Senator Mackay —So what are you doing?

Senator IAN MACDONALD —Senator, if you have not seen the terms of review I will make them available to you, but I think I have sent them out to everyone who might be interested in them, and I am sure you would have got a copy.

There were a number of anecdotal questions raised. Perhaps issues of South Sydney were raised in the debate. A more scurrilous and dishonest publication I have never seen. The South Sydney Council should be absolutely ashamed of itself for trying to mislead its electors in the way it did. The mayor of that council is quite openly a Labor mayor. He is from the right, so not many of you in this chamber would know him. He is from the Sussex Street mafia, I am told. He stood in Bligh against Clover Moore last—

Senator Mackay —Go outside and say that, Ian!

Senator IAN MACDONALD —Say that he is from the Sussex Street mafia? I do not want to get a writ for defamation from the mafia. The mafia would sue me if I said that outside. I do not want to defame the mafia by aligning them to the Sussex Street group. That publication would have to go down as the worst piece of dishonest dissembling that one has ever seen. It is littered with deliberate untruths: `A bottle of water gets the GST at the swimming pool, no GST outside.' Senator Mackay, even you must have cringed at that.

Senator Mackay —How would you know?
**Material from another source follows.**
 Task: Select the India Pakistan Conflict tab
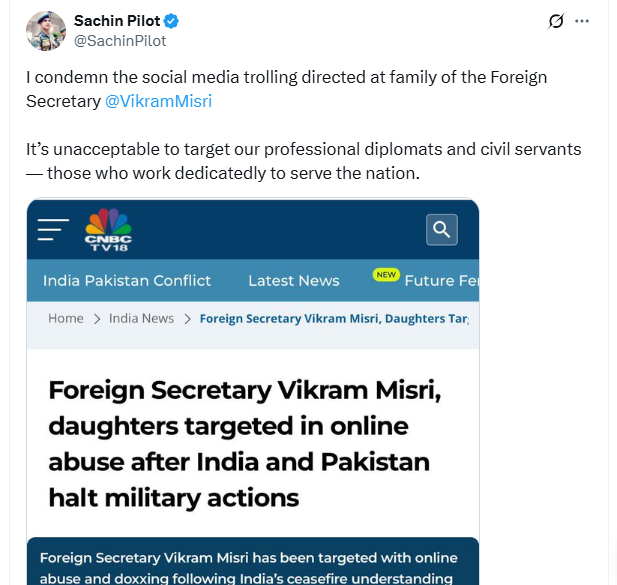[127, 281]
You don't even know.

Senator IAN MACDONALD —Even if there were GST on it, it would be on it whether it was sold inside the pool or outside the pool. There is no difference in the application of the GST depending on who sells it. Of course, bottled water is to be GST free. That is the sort of thing, I regret to say, that the Labor Party is distributing. Even in your worst moments—and your party has been, if I can say it politely, fairly borderline in some of the things it has said about the GST in this chamber and in the other chamber—you have never gone to deliberate lies on how this would impact. I am so disappointed that an elected local government authority in Australia could deliberately be that misleading in its publications.

I can contribute little further to the debate. I understand the other parties have agreed with the base approach of the act to make sure that councils continue to receive their $1¼ billion in grants from the Commonwealth government. I thank the Labor Party and the Democrats for their support for the bill. I notice that Senator Mackay is moving an amendment to the second reading motion, expressing concern that financial assistance grants to local government have been cut in real terms. I have explained that, but I emphasise that what local government have gained out of the government's financial management is much lower interest rates. That will mean substantial dollars to them. We are criticised for attempting to terminate local government funding. That is an issue of a past time. I agree with it. At the last election, our approach was that the states would get their GST money only if they agreed to pay to the local governments what we were paying to them. So we protected and guaranteed local government in putting that onto the states. Unfortunately, we were not able to get that through, but that is all history now. (Time expired)

Question put:

That the amendment (Senator Mackay's) be agreed to.